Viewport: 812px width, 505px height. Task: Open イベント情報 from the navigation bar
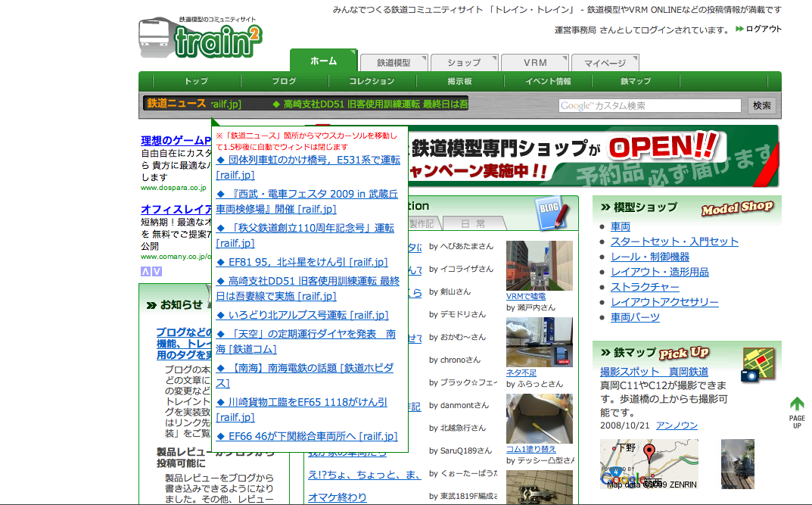548,81
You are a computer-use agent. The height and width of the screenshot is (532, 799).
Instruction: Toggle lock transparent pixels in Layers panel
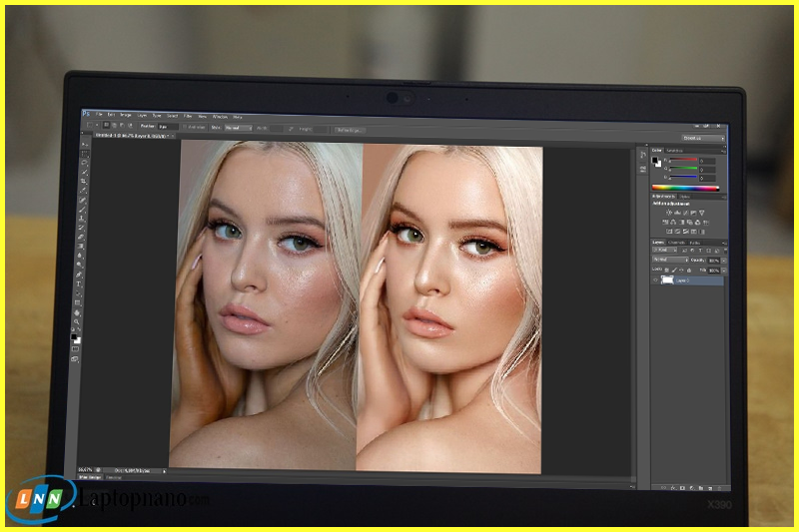coord(668,269)
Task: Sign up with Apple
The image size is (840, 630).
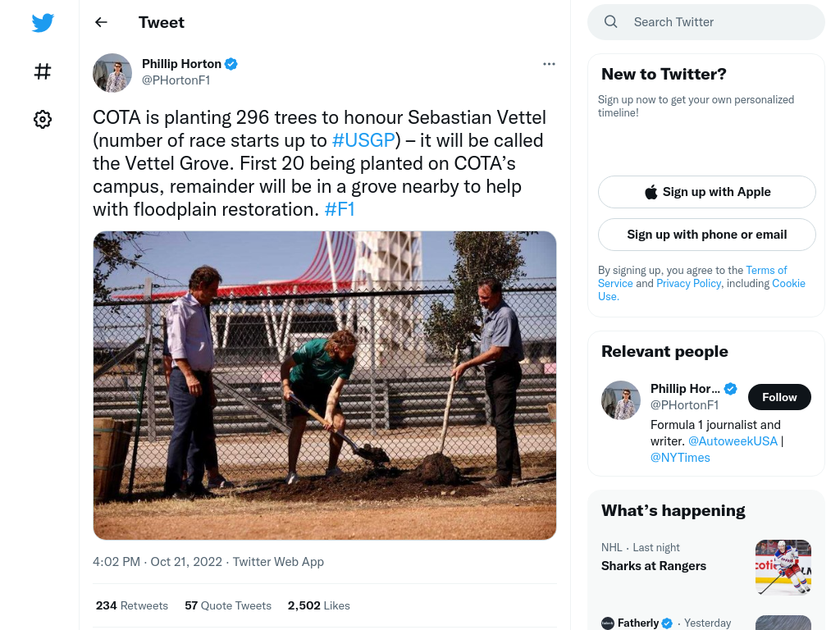Action: (706, 192)
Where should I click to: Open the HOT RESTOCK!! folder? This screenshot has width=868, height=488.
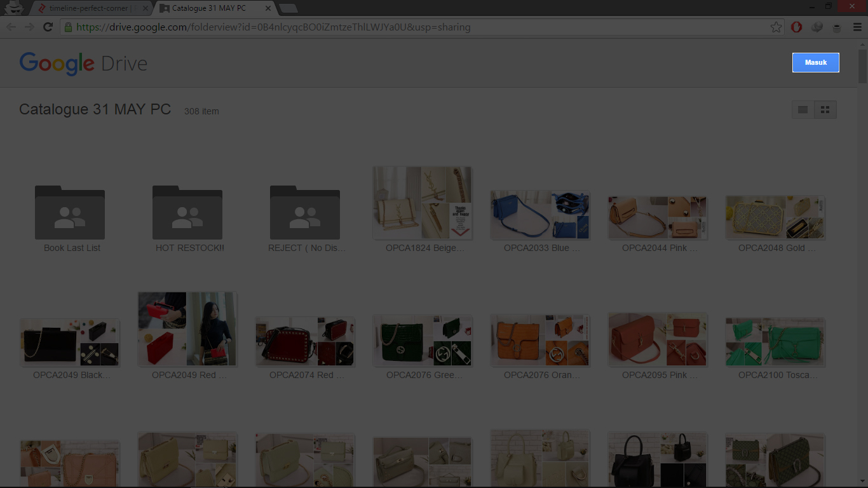(187, 214)
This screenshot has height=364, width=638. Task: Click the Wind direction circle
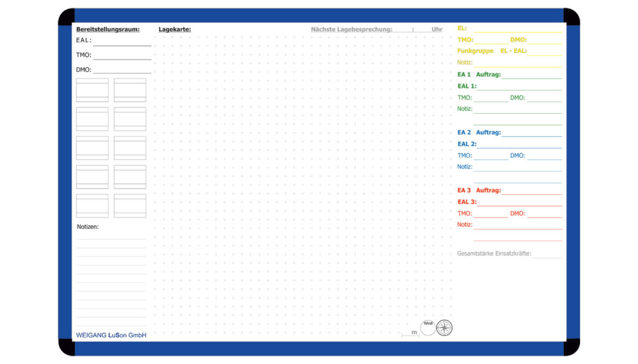click(428, 328)
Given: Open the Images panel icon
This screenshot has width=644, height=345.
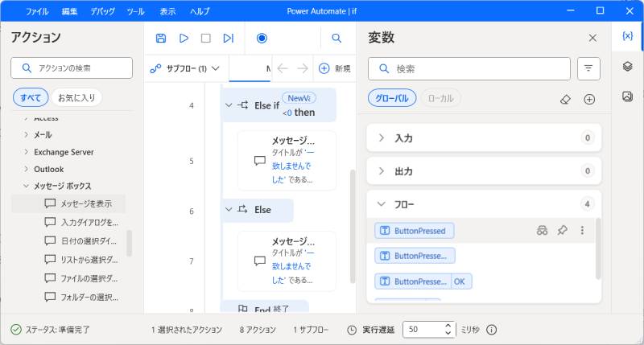Looking at the screenshot, I should (x=627, y=97).
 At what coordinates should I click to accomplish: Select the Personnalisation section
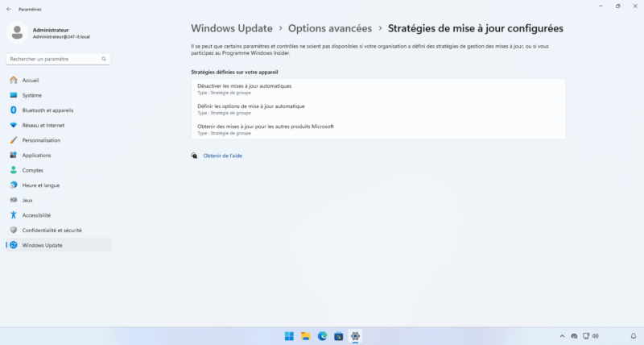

Exercise requirements: Everything in the material above should be reproduced exactly, except the pictures.

Response to this exercise:
Viewport: 812px width, 505px height. Task: Open イベント情報 from the navigation bar
548,81
You are a computer-use agent. The height and width of the screenshot is (532, 799).
Instruction: Toggle lock transparent pixels in Layers panel
coord(668,269)
Task: Sign up with Apple
The image size is (840, 630).
Action: (706, 192)
Where should I click to: Open the HOT RESTOCK!! folder? This screenshot has width=868, height=488.
(187, 214)
This screenshot has height=364, width=638. Task: Click the Wind direction circle
click(428, 328)
Given: Open the Images panel icon
This screenshot has width=644, height=345.
Looking at the screenshot, I should (x=627, y=97).
 At what coordinates should I click to accomplish: Select the Personnalisation section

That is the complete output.